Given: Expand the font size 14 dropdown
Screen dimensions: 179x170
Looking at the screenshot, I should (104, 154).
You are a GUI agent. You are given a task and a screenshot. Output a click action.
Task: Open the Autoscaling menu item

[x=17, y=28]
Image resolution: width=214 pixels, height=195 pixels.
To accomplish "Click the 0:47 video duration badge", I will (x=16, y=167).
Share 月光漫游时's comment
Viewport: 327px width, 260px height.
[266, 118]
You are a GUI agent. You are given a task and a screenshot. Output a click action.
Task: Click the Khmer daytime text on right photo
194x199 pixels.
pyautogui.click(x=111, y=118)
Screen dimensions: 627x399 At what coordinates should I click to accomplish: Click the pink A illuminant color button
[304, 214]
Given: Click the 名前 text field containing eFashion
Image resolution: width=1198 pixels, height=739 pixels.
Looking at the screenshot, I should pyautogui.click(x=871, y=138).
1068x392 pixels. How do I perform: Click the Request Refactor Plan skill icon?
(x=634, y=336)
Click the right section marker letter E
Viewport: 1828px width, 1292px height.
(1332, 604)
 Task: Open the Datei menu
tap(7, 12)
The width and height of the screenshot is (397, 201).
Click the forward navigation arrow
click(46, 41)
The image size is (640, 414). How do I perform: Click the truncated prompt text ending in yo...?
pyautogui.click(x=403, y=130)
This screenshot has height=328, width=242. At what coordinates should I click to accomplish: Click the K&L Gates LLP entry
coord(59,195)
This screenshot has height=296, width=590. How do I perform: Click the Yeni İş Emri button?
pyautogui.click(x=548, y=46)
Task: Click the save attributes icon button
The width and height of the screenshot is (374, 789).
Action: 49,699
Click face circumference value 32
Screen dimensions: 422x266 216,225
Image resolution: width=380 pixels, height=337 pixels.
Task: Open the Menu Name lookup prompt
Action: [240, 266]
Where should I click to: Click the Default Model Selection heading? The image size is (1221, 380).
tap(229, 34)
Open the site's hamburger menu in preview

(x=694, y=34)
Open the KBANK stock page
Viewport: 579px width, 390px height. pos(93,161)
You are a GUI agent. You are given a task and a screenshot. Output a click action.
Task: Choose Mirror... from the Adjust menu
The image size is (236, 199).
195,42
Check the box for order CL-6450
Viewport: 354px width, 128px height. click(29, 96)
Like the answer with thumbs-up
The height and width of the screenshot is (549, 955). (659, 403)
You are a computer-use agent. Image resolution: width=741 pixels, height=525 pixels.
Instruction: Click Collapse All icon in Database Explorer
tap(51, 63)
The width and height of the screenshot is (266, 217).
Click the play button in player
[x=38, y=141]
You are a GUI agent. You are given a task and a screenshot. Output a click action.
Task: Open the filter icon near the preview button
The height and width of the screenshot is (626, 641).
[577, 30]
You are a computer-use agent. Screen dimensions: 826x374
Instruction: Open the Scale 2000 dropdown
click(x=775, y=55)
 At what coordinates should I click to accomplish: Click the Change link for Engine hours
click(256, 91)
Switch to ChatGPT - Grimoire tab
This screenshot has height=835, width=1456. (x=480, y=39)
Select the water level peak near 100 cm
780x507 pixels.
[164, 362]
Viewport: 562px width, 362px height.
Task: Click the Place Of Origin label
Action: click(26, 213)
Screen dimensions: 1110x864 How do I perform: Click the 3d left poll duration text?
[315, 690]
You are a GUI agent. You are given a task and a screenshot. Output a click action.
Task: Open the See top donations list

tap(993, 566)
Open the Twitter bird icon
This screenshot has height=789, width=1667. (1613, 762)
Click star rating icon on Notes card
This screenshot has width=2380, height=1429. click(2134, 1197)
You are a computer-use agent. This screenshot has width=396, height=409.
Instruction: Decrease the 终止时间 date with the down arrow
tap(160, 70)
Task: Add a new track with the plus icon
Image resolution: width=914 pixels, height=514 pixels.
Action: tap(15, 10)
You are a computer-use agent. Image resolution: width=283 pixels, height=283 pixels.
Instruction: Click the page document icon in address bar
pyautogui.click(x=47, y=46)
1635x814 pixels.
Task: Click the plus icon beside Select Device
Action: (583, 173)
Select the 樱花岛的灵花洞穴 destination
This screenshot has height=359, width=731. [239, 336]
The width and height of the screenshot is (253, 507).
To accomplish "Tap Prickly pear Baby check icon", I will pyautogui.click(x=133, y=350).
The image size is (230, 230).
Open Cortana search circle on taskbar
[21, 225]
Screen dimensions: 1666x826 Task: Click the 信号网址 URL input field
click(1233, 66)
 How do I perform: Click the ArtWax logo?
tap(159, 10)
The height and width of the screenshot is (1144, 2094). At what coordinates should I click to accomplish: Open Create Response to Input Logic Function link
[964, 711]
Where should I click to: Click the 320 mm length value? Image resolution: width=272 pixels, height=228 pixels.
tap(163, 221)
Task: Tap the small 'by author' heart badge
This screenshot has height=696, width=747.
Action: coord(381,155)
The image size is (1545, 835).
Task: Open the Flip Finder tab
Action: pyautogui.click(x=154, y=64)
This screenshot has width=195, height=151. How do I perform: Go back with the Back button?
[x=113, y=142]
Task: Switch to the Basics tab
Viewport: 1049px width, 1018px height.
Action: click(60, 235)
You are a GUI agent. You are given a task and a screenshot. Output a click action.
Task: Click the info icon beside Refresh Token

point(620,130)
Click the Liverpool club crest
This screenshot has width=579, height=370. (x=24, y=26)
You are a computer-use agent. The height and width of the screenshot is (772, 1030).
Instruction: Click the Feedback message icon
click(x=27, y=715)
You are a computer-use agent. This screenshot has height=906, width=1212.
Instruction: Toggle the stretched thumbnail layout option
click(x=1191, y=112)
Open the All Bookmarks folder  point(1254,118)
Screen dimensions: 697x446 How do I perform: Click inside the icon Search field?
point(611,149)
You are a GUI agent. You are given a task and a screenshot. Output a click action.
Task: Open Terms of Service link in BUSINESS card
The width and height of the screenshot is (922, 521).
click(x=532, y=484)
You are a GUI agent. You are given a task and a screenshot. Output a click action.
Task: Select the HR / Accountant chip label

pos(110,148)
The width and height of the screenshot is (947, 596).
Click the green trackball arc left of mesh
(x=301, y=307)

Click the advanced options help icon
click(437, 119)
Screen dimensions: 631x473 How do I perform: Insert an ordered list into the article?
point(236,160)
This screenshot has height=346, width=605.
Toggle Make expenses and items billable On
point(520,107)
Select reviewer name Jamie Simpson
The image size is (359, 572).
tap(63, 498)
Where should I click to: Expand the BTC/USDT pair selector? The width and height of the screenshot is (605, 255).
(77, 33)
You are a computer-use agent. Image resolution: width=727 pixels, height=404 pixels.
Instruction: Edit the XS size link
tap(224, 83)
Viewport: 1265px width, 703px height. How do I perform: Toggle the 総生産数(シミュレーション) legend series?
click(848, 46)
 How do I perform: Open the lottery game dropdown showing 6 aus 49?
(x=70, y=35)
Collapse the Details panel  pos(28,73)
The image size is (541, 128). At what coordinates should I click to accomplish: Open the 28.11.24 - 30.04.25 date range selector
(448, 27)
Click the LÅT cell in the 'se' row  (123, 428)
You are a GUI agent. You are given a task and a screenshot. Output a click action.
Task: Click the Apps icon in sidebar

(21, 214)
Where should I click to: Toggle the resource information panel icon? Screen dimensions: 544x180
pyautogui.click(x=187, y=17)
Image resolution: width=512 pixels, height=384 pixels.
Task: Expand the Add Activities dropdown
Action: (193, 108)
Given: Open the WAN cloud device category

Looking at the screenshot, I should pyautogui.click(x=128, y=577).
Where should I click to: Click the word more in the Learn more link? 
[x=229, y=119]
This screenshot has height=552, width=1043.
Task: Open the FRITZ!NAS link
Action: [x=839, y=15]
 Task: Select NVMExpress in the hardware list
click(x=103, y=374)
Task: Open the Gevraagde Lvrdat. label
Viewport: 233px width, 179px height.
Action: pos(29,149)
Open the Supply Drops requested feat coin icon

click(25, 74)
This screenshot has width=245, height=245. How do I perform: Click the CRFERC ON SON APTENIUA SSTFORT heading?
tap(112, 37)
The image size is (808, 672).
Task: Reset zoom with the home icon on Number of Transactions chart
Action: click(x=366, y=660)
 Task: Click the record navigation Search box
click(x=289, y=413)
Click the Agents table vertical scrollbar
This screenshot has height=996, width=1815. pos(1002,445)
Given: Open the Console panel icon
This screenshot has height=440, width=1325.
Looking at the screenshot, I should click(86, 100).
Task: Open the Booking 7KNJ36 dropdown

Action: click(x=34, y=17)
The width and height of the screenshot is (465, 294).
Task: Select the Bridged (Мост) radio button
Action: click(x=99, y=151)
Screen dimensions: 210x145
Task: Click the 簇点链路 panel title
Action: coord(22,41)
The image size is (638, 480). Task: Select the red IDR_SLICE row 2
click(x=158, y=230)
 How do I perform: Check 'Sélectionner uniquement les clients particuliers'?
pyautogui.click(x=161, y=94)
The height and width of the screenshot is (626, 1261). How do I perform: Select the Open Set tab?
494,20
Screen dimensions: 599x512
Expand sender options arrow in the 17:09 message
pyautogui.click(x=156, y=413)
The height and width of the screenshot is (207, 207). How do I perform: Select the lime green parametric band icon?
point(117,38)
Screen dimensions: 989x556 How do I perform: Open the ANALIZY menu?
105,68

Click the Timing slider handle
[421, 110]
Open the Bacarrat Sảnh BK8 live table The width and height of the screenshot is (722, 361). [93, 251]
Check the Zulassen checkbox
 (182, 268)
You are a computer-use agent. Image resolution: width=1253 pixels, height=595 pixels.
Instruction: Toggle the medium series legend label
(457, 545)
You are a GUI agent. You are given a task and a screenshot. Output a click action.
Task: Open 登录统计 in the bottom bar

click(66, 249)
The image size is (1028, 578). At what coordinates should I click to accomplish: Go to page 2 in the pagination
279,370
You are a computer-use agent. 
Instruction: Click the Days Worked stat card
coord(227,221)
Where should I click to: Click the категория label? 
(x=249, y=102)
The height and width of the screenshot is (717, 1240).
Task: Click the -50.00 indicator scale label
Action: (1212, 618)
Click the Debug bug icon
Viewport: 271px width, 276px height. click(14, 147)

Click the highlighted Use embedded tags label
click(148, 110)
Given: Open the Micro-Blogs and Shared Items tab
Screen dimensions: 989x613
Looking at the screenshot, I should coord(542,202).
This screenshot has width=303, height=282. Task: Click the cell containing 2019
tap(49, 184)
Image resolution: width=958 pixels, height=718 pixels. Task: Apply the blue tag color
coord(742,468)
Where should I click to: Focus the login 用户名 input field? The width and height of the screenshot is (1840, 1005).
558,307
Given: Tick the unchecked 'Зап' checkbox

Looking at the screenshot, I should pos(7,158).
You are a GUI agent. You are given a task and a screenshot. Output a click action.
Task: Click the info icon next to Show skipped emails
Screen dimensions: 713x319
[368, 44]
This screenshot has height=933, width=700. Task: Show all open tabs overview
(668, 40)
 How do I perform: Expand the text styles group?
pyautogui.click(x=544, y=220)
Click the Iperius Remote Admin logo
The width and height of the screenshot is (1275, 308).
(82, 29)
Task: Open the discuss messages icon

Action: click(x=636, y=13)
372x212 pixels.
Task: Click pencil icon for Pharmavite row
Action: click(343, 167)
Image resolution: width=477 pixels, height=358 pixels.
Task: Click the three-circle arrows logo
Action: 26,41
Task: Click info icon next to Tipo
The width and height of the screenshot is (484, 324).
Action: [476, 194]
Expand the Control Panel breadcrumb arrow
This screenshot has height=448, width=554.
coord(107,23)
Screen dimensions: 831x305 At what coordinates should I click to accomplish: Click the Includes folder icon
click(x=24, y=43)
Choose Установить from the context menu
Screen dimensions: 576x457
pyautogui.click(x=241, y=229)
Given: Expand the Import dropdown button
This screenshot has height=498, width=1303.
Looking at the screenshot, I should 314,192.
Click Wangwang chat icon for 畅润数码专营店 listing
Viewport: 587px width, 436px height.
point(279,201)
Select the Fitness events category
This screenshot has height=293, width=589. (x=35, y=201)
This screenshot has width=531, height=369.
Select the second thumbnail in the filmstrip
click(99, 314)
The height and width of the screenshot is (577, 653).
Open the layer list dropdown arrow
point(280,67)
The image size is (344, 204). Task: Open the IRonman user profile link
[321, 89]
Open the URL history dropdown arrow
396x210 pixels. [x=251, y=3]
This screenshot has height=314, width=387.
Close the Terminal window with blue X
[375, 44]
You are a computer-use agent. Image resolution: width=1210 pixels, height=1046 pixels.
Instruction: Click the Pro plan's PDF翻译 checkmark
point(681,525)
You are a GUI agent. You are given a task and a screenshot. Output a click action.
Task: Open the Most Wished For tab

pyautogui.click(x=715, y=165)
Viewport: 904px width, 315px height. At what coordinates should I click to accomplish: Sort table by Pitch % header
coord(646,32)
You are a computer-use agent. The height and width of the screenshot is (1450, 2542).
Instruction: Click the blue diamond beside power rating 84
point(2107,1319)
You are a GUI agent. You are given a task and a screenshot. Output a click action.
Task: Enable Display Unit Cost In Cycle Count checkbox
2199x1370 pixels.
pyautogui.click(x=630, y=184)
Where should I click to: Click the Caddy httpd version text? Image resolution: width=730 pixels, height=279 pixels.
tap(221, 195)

__Exercise brief__:
Please gather every line above that contains the word "options", copying each one in full.

__Exercise answer__:
Click the advanced options help icon
Expand sender options arrow in the 17:09 message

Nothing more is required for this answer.